### [REQUIREMENT]
Look below for the lines from the one with "Where should I" to the one with "Select the To", and copy exactly those lines, both ends included.

### [MATERIAL PROVIDED]
--*--

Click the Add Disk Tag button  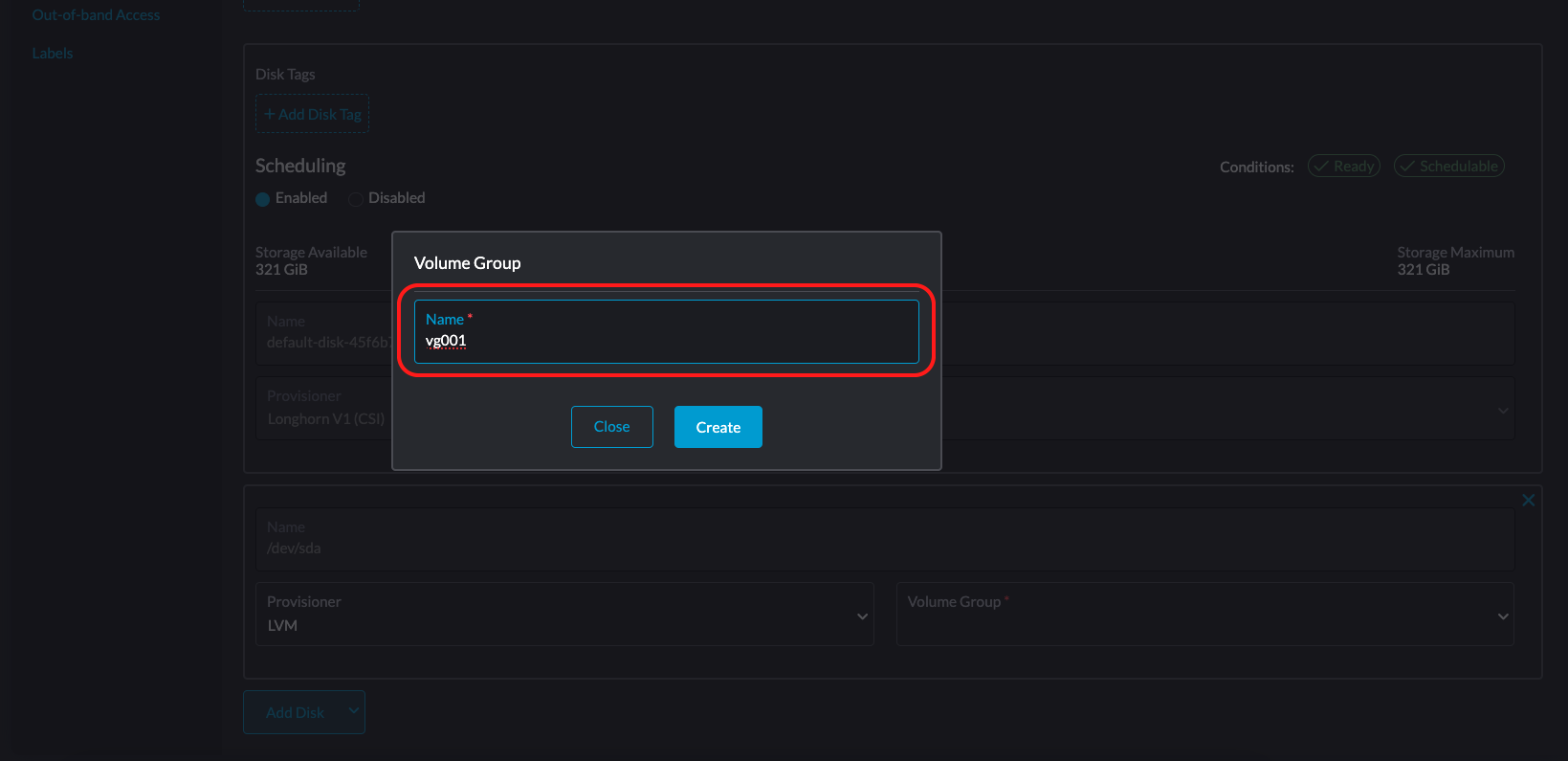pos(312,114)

--*--

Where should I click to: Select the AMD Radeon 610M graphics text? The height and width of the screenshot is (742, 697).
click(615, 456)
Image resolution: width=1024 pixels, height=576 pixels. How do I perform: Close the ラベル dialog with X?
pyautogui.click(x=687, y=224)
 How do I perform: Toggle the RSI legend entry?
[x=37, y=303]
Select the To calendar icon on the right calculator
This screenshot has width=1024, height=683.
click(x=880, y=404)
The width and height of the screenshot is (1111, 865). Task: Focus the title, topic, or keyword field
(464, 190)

--*--

### [EXPECTED ANSWER]
Where should I click to: Select the AMD Radeon 610M graphics text? The height and width of the screenshot is (742, 697).
click(615, 456)
Image resolution: width=1024 pixels, height=576 pixels. How do I perform: Close the ラベル dialog with X?
pyautogui.click(x=687, y=224)
 How do I perform: Toggle the RSI legend entry?
[x=37, y=303]
Select the To calendar icon on the right calculator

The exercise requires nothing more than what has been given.